Não estar no Egito "é o menor problema da arqueologia portuguesa"

Associação dos Arqueólogos pede mais investimento público para melhorar as condições de trabalho e combater a "situação gravíssima" que se vive em Portugal.

A Associação dos Arqueólogos Portugueses (AAP) reconhece a importância de fazer investigação arqueológica no Egito, mas defende que a prioridade deve ser a atribuição de mais meios para os arqueólogos trabalharem em Portugal.

Foi frente às pirâmides de Gizé que o Presidente da República desafiou os arqueólogos portugueses a trabalharem no Egito: "Portugal é dos poucos países que não tem ninguém no Egito a fazer trabalho arqueológico. Não pode ser, tem de mudar", disse Marcelo Rebelo de Sousa no segundo dia da visita oficial ao Egito.
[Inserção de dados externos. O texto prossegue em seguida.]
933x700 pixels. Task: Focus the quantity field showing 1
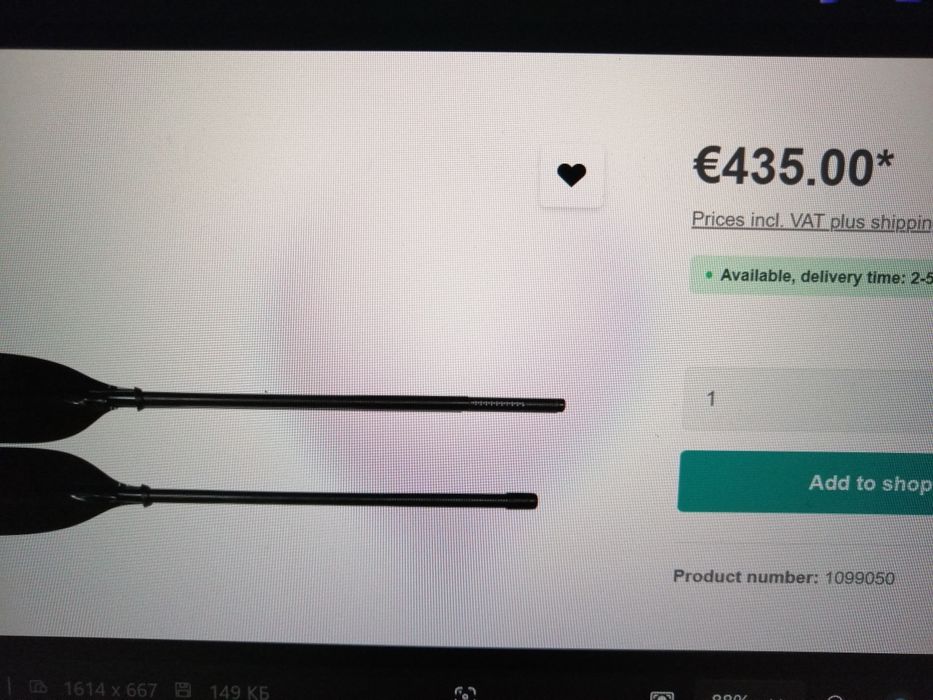[x=807, y=399]
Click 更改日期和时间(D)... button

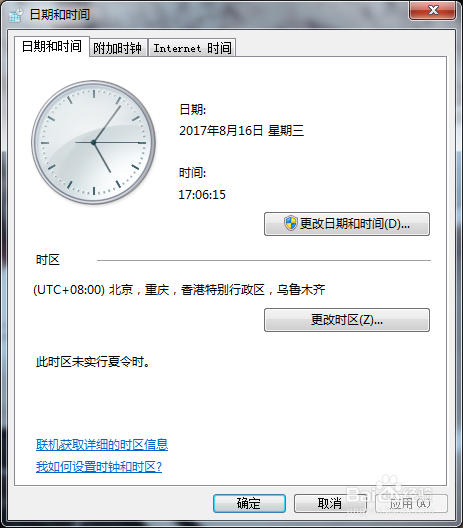[347, 224]
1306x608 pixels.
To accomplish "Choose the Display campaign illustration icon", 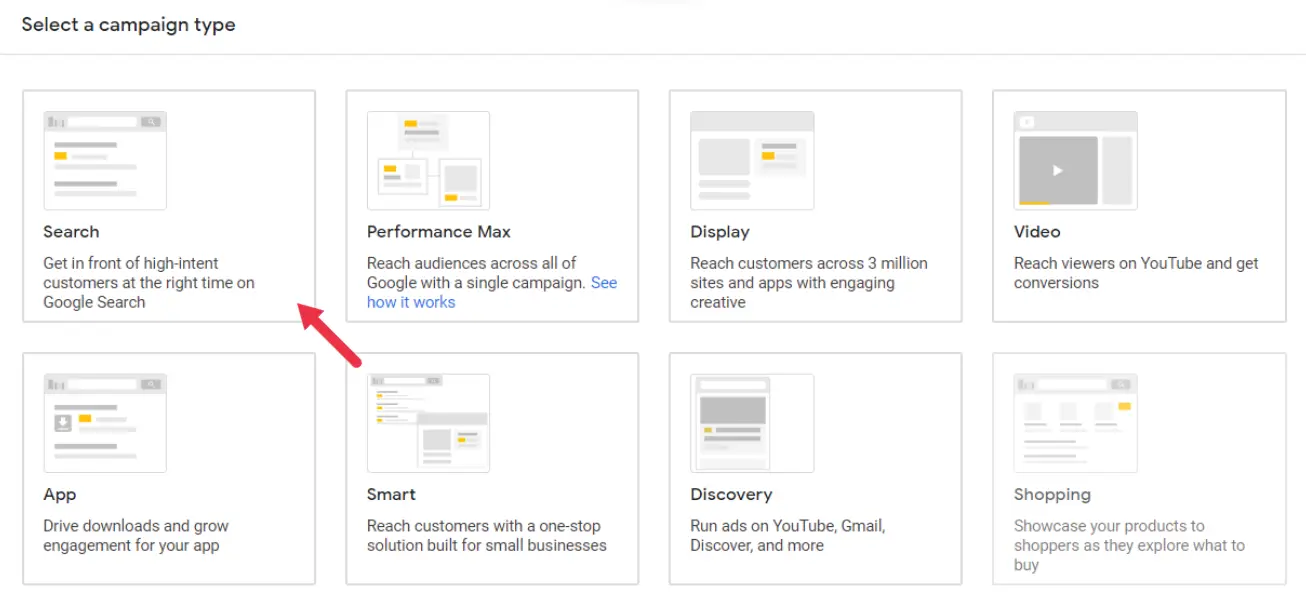I will click(752, 160).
Questionado pela TSF sobre esta declaração do Chefe de Estado, o presidente da AAP, José Arnaud, começou por explicar que Portugal "não tem tradição" de realizar missões internacionais, ao contrário de outras antigas potências coloniais que, no passado, "criaram escolas e missões permanentes de arqueologia" para estudar os vestígios das grandes civilizações que se desenvolveram no médio oriente.
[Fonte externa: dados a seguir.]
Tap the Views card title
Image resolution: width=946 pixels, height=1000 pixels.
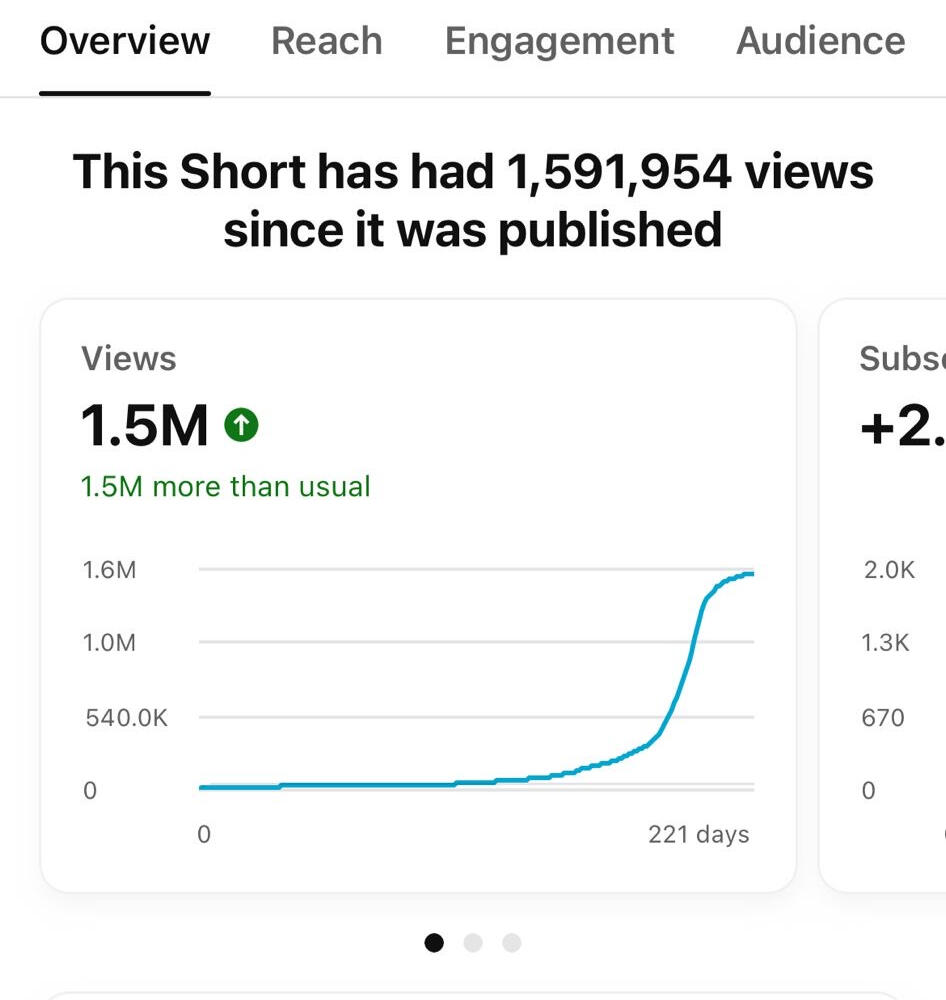pyautogui.click(x=129, y=358)
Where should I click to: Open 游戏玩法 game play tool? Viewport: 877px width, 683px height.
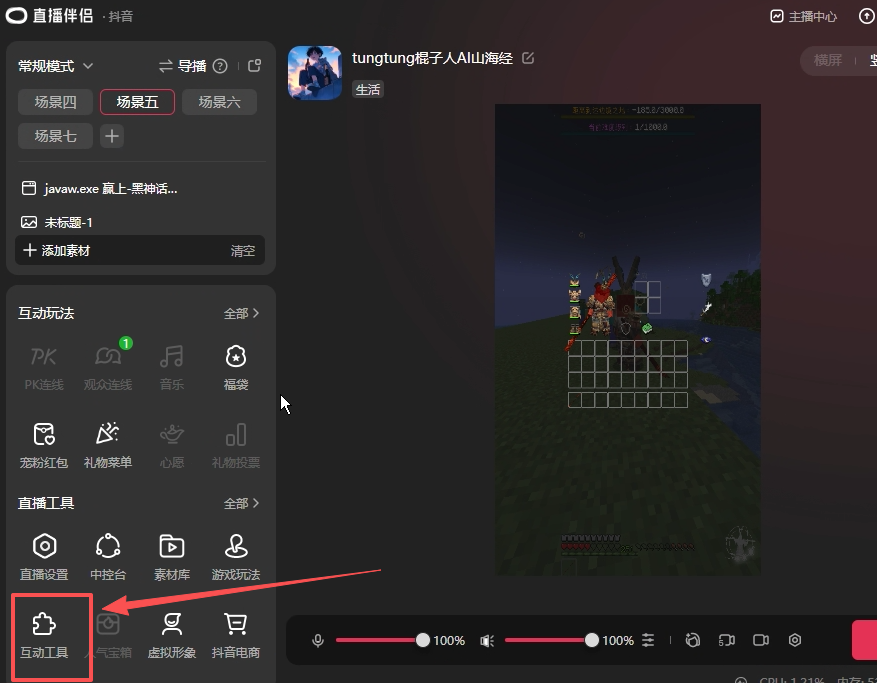236,556
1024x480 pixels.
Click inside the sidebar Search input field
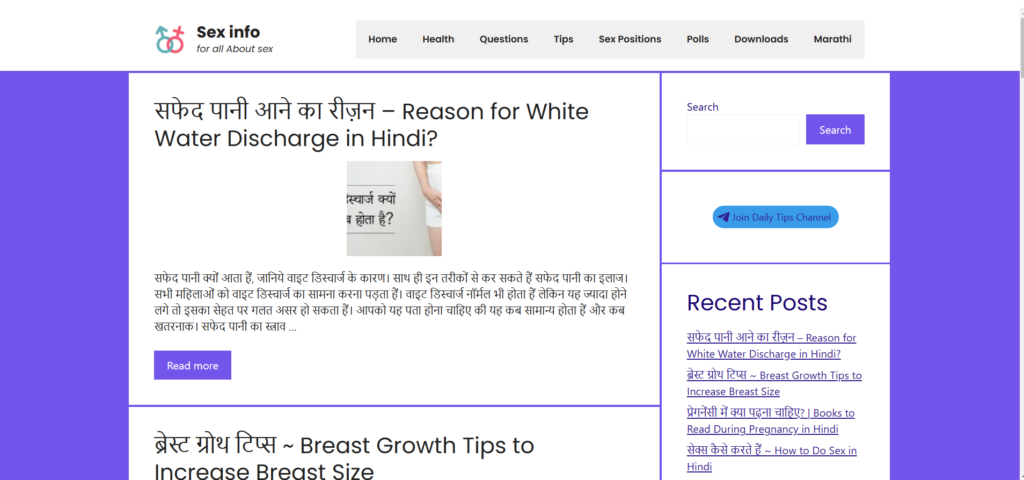[745, 130]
Nessa altura, "Portugal estava limitado à sua apagada e vil tristeza do regime salazarista e não participou nem teve ambição de desenvolver aquilo a que chamamos arqueologia colonial". Mesmo em relação às próprias ex-colónias, o país também "não teve qualquer interesse", acrescenta José Arnaud

O presidente da AAP acrescenta que o país tem "problemas gravíssimos" devido a uma "incapacidade extraordinária para gerir o riquíssimo património arqueológico que tem sido encontrado".

O arqueólogo dá o exemplo das zonas do Sabor e do Alqueva, onde "variadíssimas equipas" realizaram trabalhos de campo "por mais de uma década", mas cujos resultados "não são praticamente conhecidos da opinião pública".

Outra "situação gravíssima" é a da arqueologia subaquática, que "continua sem solução" para evoluir, especialmente ao nível de equipamentos. "Após muitas promessas, esbarra-se sempre no problema do défice e o ministério das Finanças não desbloqueia verbas dos outros ministérios", acusa o presidente da associação lembrando que o Museu Nacional de Arqueologia "continua há mais de uma década à espera de meios para para expor a sua coleção permanente".

"Se alguém quiser conhecer a evolução do povoamento do território português, não tem nenhum sitio onde possa fazê-lo de uma forma completa", explica o dirigente associativo para quem a falta de arqueólogos portugueses no Egito "é o menor problema da arqueologia portuguesa".